Question

Greatest integral value of $m$ for which the system of equations $3x+my=m$ and $2x-5y=20$ has a solution satisfying $x>0,y<0$ is

• A. $28$
• B. $29$
• C. $30$
• D. does not exist

Answer 1

The correct option is B $29$

Given equations are $3x+my=m$ ..(1) and $2x-5y=20$ ..(2)

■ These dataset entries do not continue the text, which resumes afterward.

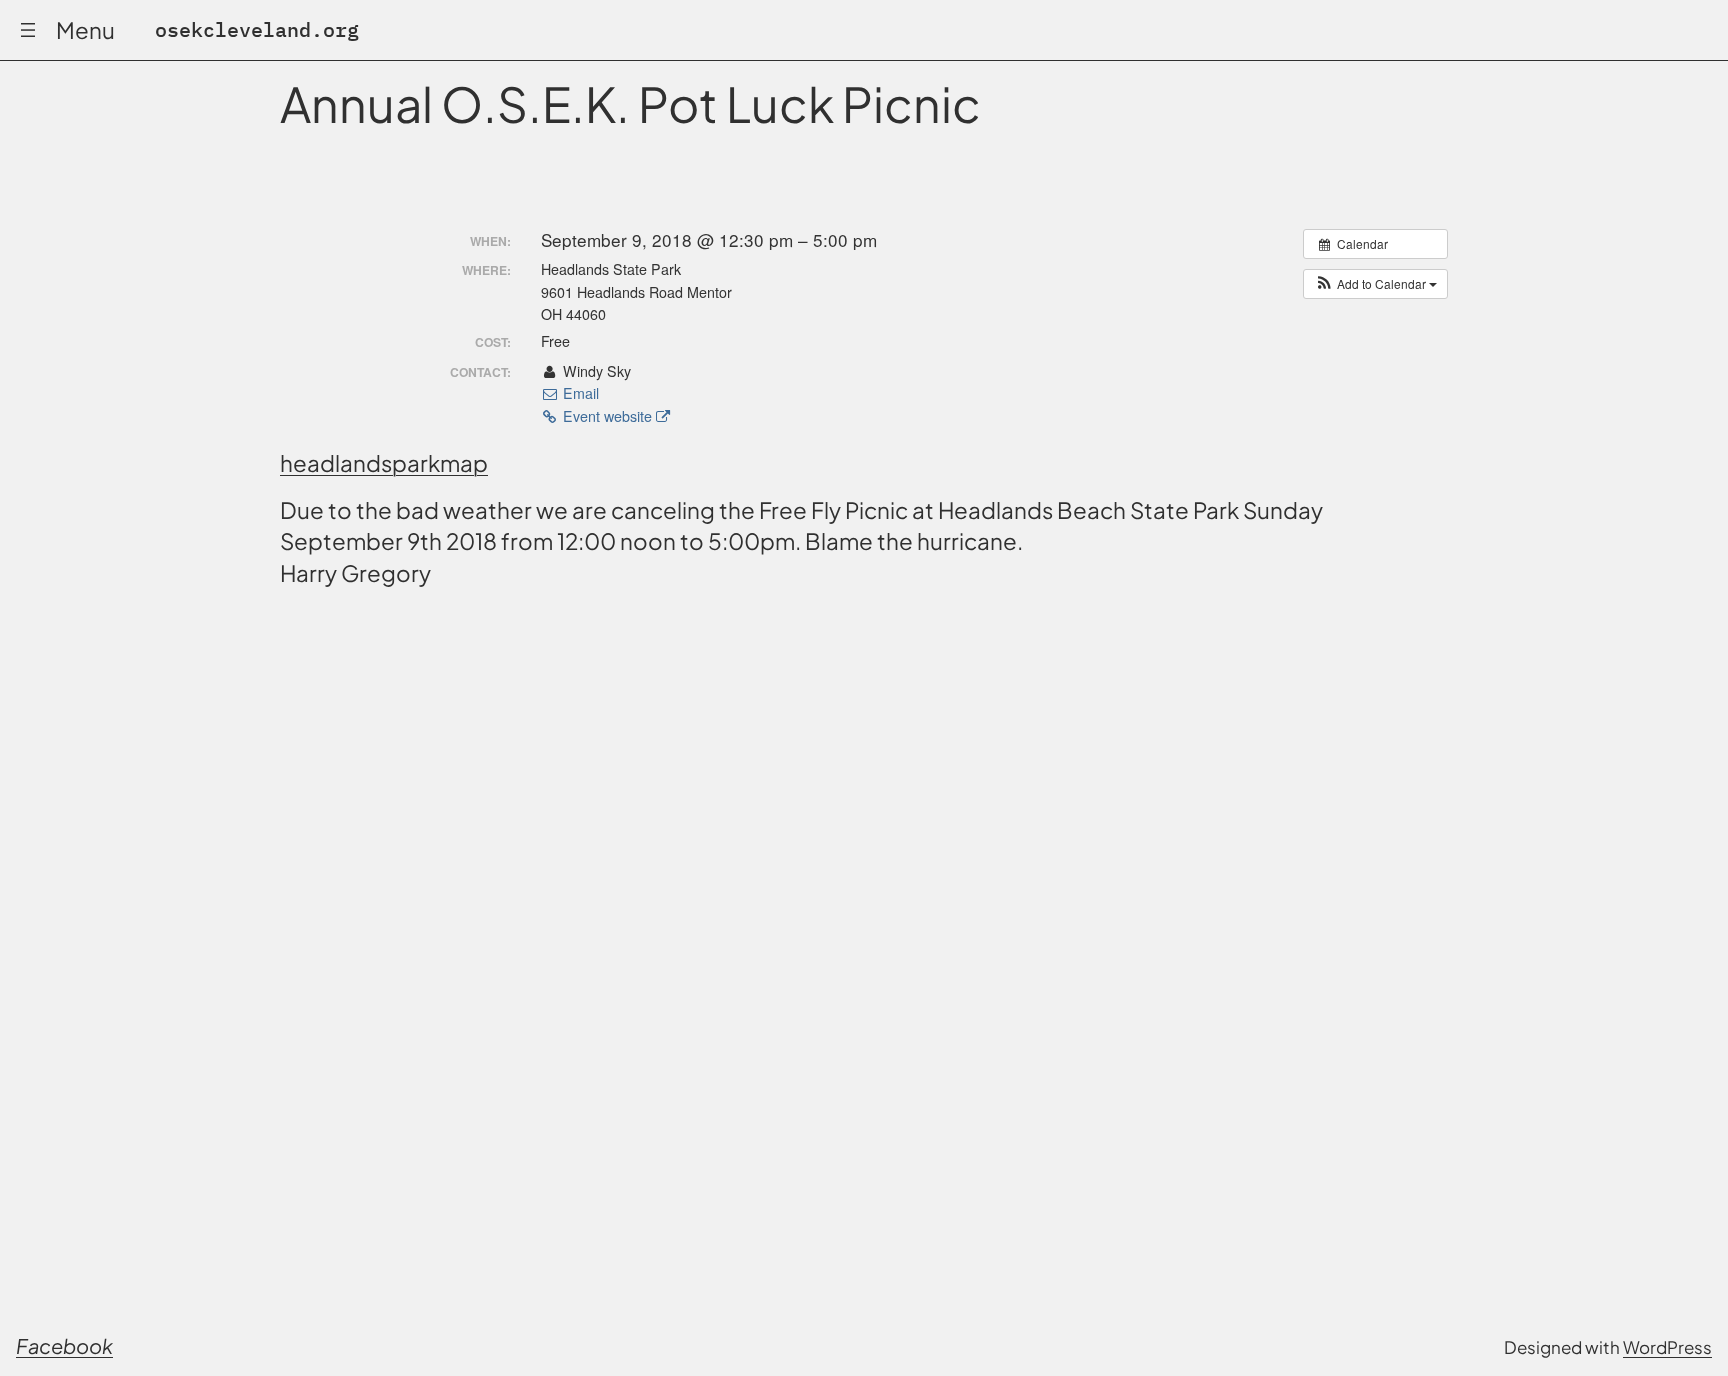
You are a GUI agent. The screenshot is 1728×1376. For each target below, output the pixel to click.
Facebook (64, 1345)
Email (579, 393)
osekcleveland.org (257, 29)
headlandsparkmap (384, 463)
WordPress (1667, 1347)
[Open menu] (28, 30)
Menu (85, 30)
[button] (1375, 284)
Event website (607, 416)
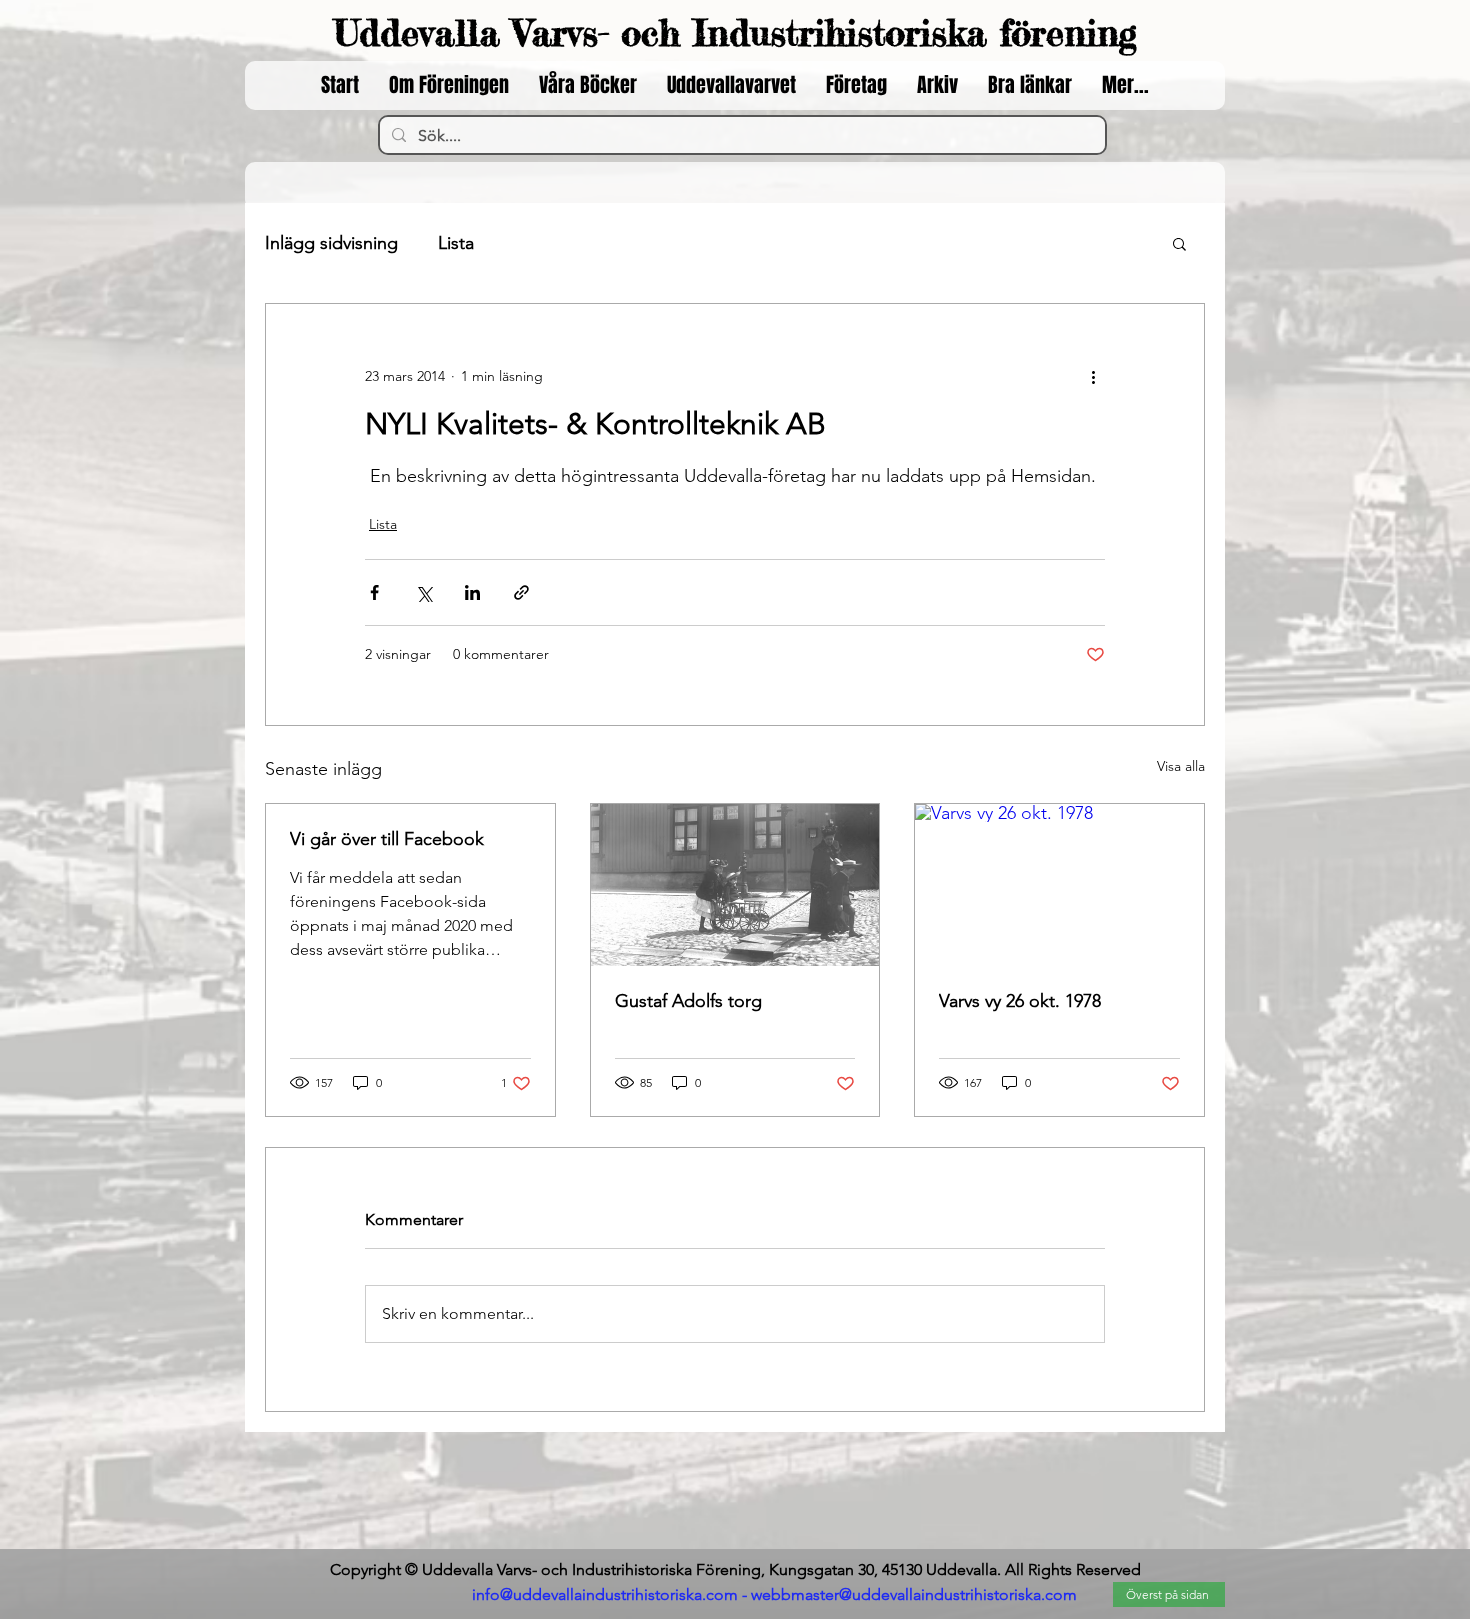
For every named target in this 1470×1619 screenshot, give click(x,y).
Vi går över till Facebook (387, 839)
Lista (456, 243)
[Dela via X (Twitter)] (423, 592)
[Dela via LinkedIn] (472, 592)
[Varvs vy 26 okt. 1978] (1059, 885)
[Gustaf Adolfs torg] (735, 885)
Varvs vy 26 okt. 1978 (1020, 1001)
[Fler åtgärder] (1093, 376)
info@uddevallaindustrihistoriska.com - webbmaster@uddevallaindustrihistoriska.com (774, 1594)
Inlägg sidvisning (331, 243)
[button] (1179, 243)
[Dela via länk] (521, 592)
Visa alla (1181, 766)
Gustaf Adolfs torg (688, 1001)
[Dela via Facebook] (374, 592)
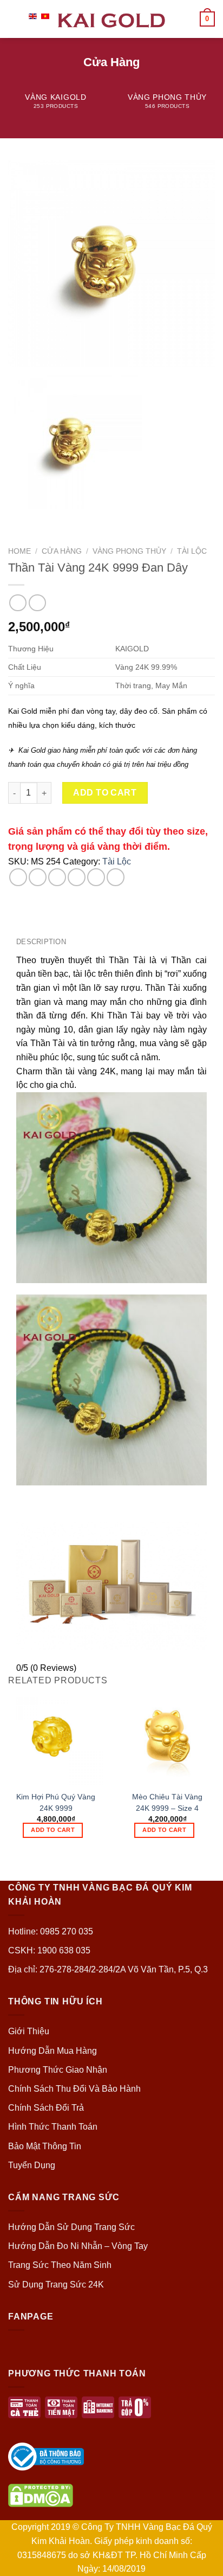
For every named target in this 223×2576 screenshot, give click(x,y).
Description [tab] (41, 942)
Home (19, 551)
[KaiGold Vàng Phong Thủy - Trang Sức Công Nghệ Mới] (111, 18)
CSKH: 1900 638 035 (49, 1950)
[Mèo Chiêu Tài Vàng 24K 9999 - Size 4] (167, 1736)
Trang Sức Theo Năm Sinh (60, 2265)
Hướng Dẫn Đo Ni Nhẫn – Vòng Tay (78, 2246)
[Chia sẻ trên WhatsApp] (18, 877)
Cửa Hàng (62, 551)
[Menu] (14, 18)
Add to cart (104, 792)
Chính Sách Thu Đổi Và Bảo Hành (74, 2088)
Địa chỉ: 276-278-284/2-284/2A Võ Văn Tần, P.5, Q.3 (108, 1969)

By cross multiplication method,

$\frac{x}{-20m-5m}=\frac{-y}{-60+2m}=\frac{1}{-15-2m}$

By solving $x$ and $y$ ,

$x=\frac{-\left(25m\right)}{-(2m+15)}=\frac{25m}{2m+15}$

similarly, $y=\frac{60-2m}{-(2m+15)}=\frac{2m-60}{2m+15}$

As per question, we need to have a solution of $x>0$ and $y<0$

for $x>0$, $\frac{25m}{2m+15}>0$

for $y<0$ ,$\frac{2m-60}{2m+15}<0$

As $(2m+15)$ is common denominator; $(2m+15)>0$ and $25m>0$ and $(2m-60)(2m+15)<0$

$m>0$ and $(2m-60)<0$ as $2m+15>0$

$2m<60$

$m<30$

For $m>0$ and $m<30$; Maximum possible integral value of $m$ is $29$.